- **BRIEF**
Could you format all of the following entries as a numbered list and drop any blank lines?

****************************************

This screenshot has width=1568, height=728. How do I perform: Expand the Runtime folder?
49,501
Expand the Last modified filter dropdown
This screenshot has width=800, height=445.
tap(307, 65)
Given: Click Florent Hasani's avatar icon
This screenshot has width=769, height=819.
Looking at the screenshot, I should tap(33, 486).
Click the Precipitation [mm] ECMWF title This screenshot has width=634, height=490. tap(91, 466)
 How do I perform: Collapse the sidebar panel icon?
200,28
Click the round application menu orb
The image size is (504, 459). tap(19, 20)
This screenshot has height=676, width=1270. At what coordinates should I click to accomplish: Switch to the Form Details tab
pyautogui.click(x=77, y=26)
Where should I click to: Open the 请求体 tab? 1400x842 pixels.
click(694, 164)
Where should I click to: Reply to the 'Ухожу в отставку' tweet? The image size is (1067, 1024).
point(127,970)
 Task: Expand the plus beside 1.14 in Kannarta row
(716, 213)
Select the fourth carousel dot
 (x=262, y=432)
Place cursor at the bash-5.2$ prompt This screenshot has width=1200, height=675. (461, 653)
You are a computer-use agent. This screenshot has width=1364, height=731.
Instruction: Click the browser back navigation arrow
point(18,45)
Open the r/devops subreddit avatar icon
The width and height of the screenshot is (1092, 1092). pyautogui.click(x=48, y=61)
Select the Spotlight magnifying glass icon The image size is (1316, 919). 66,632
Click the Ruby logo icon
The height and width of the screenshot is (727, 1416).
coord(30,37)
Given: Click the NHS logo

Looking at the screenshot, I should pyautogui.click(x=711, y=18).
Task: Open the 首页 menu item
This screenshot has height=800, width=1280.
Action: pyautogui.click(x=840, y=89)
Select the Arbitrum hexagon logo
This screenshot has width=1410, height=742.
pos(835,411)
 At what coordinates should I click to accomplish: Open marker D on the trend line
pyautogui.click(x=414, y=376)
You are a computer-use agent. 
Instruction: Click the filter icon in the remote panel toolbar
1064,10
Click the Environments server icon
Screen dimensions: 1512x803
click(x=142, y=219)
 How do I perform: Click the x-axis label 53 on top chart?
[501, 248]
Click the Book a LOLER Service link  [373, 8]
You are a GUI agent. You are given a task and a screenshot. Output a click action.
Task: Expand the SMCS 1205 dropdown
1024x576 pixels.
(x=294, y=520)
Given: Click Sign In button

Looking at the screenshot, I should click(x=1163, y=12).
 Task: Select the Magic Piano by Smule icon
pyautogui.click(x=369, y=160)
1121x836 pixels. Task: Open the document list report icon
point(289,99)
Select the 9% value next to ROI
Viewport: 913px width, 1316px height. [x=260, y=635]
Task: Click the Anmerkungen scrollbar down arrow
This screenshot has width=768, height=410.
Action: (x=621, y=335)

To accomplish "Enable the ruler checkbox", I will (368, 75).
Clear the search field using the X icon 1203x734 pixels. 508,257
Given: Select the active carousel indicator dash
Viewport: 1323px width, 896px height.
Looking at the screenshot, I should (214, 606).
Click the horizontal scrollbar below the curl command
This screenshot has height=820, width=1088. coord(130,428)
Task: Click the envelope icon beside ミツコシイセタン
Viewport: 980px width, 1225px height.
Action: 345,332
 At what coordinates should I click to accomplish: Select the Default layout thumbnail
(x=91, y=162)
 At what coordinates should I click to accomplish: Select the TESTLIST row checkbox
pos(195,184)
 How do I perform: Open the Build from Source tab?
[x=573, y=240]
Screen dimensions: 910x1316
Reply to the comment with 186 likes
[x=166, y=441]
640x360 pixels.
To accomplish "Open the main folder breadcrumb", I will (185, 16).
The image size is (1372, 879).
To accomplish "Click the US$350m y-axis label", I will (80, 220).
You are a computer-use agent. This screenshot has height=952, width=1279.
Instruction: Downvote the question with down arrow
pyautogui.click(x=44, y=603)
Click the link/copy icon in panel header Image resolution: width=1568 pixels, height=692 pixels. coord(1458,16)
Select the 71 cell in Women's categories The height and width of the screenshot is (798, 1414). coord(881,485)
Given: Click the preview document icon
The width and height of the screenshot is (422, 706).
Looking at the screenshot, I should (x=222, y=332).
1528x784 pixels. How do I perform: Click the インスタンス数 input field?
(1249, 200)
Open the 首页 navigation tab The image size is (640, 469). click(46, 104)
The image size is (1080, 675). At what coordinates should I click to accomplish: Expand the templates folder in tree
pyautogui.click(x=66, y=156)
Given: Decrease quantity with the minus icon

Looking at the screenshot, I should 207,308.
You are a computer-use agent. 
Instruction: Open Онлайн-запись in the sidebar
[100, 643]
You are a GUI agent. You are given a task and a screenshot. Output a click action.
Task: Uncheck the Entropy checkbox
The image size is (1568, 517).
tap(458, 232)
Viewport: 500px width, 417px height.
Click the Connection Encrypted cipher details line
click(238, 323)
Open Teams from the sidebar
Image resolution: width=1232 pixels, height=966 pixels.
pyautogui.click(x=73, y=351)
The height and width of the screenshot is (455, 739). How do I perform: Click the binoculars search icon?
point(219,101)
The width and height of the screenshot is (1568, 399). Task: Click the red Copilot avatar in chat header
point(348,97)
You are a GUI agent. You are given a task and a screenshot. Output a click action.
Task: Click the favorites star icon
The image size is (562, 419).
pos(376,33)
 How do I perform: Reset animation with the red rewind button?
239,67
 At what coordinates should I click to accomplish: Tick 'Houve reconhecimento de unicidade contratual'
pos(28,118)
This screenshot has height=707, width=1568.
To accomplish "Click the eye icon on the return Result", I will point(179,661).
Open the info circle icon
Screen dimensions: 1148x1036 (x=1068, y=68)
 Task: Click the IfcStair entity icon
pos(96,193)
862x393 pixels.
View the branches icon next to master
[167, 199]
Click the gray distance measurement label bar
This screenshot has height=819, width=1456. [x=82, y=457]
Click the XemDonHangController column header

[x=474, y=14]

****************************************

- **EXPECTED ANSWER**
1. This screenshot has width=1568, height=728. How do I perform: Expand the Runtime folder?
2. 49,501
3. Expand the Last modified filter dropdown
4. This screenshot has width=800, height=445.
5. tap(307, 65)
6. Given: Click Florent Hasani's avatar icon
7. This screenshot has width=769, height=819.
8. Looking at the screenshot, I should tap(33, 486).
9. Click the Precipitation [mm] ECMWF title This screenshot has width=634, height=490. tap(91, 466)
10.  How do I perform: Collapse the sidebar panel icon?
11. 200,28
12. Click the round application menu orb
13. The image size is (504, 459). tap(19, 20)
14. This screenshot has height=676, width=1270. At what coordinates should I click to accomplish: Switch to the Form Details tab
15. pyautogui.click(x=77, y=26)
16. Where should I click to: Open the 请求体 tab? 1400x842 pixels.
17. click(694, 164)
18. Where should I click to: Reply to the 'Ухожу в отставку' tweet? The image size is (1067, 1024).
19. point(127,970)
20.  Task: Expand the plus beside 1.14 in Kannarta row
21. (716, 213)
22. Select the fourth carousel dot
23.  (x=262, y=432)
24. Place cursor at the bash-5.2$ prompt This screenshot has width=1200, height=675. (461, 653)
25. You are a computer-use agent. This screenshot has width=1364, height=731.
26. Instruction: Click the browser back navigation arrow
27. point(18,45)
28. Open the r/devops subreddit avatar icon
29. The width and height of the screenshot is (1092, 1092). pyautogui.click(x=48, y=61)
30. Select the Spotlight magnifying glass icon The image size is (1316, 919). 66,632
31. Click the Ruby logo icon
32. The height and width of the screenshot is (727, 1416).
33. coord(30,37)
34. Given: Click the NHS logo
35. Looking at the screenshot, I should pyautogui.click(x=711, y=18).
36. Task: Open the 首页 menu item
37. This screenshot has height=800, width=1280.
38. Action: pyautogui.click(x=840, y=89)
39. Select the Arbitrum hexagon logo
40. This screenshot has width=1410, height=742.
41. pos(835,411)
42.  At what coordinates should I click to accomplish: Open marker D on the trend line
43. pyautogui.click(x=414, y=376)
44. You are a computer-use agent. 
45. Instruction: Click the filter icon in the remote panel toolbar
46. 1064,10
47. Click the Environments server icon
48. Screen dimensions: 1512x803
49. click(x=142, y=219)
50.  How do I perform: Click the x-axis label 53 on top chart?
51. [501, 248]
52. Click the Book a LOLER Service link  [373, 8]
53. You are a GUI agent. You are given a task and a screenshot. Output a click action.
54. Task: Expand the SMCS 1205 dropdown
55. 1024x576 pixels.
56. (x=294, y=520)
57. Given: Click Sign In button
58. Looking at the screenshot, I should click(x=1163, y=12).
59.  Task: Select the Magic Piano by Smule icon
60. pyautogui.click(x=369, y=160)
61. 1121x836 pixels. Task: Open the document list report icon
62. point(289,99)
63. Select the 9% value next to ROI
64. Viewport: 913px width, 1316px height. [x=260, y=635]
65. Task: Click the Anmerkungen scrollbar down arrow
66. This screenshot has width=768, height=410.
67. Action: (x=621, y=335)
68. To accomplish "Enable the ruler checkbox", I will (368, 75).
69. Clear the search field using the X icon 1203x734 pixels. 508,257
70. Given: Select the active carousel indicator dash
71. Viewport: 1323px width, 896px height.
72. Looking at the screenshot, I should (214, 606).
73. Click the horizontal scrollbar below the curl command
74. This screenshot has height=820, width=1088. coord(130,428)
75. Task: Click the envelope icon beside ミツコシイセタン
76. Viewport: 980px width, 1225px height.
77. Action: 345,332
78.  At what coordinates should I click to accomplish: Select the Default layout thumbnail
79. (x=91, y=162)
80.  At what coordinates should I click to accomplish: Select the TESTLIST row checkbox
81. pos(195,184)
82.  How do I perform: Open the Build from Source tab?
83. [x=573, y=240]
84. Screen dimensions: 910x1316
85. Reply to the comment with 186 likes
86. [x=166, y=441]
87. 640x360 pixels.
88. To accomplish "Open the main folder breadcrumb", I will (185, 16).
89. The image size is (1372, 879).
90. To accomplish "Click the US$350m y-axis label", I will (80, 220).
91. You are a computer-use agent. This screenshot has height=952, width=1279.
92. Instruction: Downvote the question with down arrow
93. pyautogui.click(x=44, y=603)
94. Click the link/copy icon in panel header Image resolution: width=1568 pixels, height=692 pixels. coord(1458,16)
95. Select the 71 cell in Women's categories The height and width of the screenshot is (798, 1414). coord(881,485)
96. Given: Click the preview document icon
97. The width and height of the screenshot is (422, 706).
98. Looking at the screenshot, I should (x=222, y=332).
99. 1528x784 pixels. How do I perform: Click the インスタンス数 input field?
100. (1249, 200)
101. Open the 首页 navigation tab The image size is (640, 469). click(46, 104)
102. The image size is (1080, 675). At what coordinates should I click to accomplish: Expand the templates folder in tree
103. pyautogui.click(x=66, y=156)
104. Given: Decrease quantity with the minus icon
105. Looking at the screenshot, I should 207,308.
106. You are a computer-use agent. 
107. Instruction: Open Онлайн-запись in the sidebar
108. [100, 643]
109. You are a GUI agent. You are given a task and a screenshot. Output a click action.
110. Task: Uncheck the Entropy checkbox
111. The image size is (1568, 517).
112. tap(458, 232)
113. Viewport: 500px width, 417px height.
114. Click the Connection Encrypted cipher details line
115. click(238, 323)
116. Open Teams from the sidebar
117. Image resolution: width=1232 pixels, height=966 pixels.
118. pyautogui.click(x=73, y=351)
119. The height and width of the screenshot is (455, 739). How do I perform: Click the binoculars search icon?
120. point(219,101)
121. The width and height of the screenshot is (1568, 399). Task: Click the red Copilot avatar in chat header
122. point(348,97)
123. You are a GUI agent. You are given a task and a screenshot. Output a click action.
124. Task: Click the favorites star icon
125. The image size is (562, 419).
126. pos(376,33)
127.  How do I perform: Reset animation with the red rewind button?
128. 239,67
129.  At what coordinates should I click to accomplish: Tick 'Houve reconhecimento de unicidade contratual'
130. pos(28,118)
131. This screenshot has height=707, width=1568.
132. To accomplish "Click the eye icon on the return Result", I will point(179,661).
133. Open the info circle icon
134. Screen dimensions: 1148x1036 (x=1068, y=68)
135.  Task: Click the IfcStair entity icon
136. pos(96,193)
137. 862x393 pixels.
138. View the branches icon next to master
139. [167, 199]
140. Click the gray distance measurement label bar
141. This screenshot has height=819, width=1456. [x=82, y=457]
142. Click the XemDonHangController column header
143. [x=474, y=14]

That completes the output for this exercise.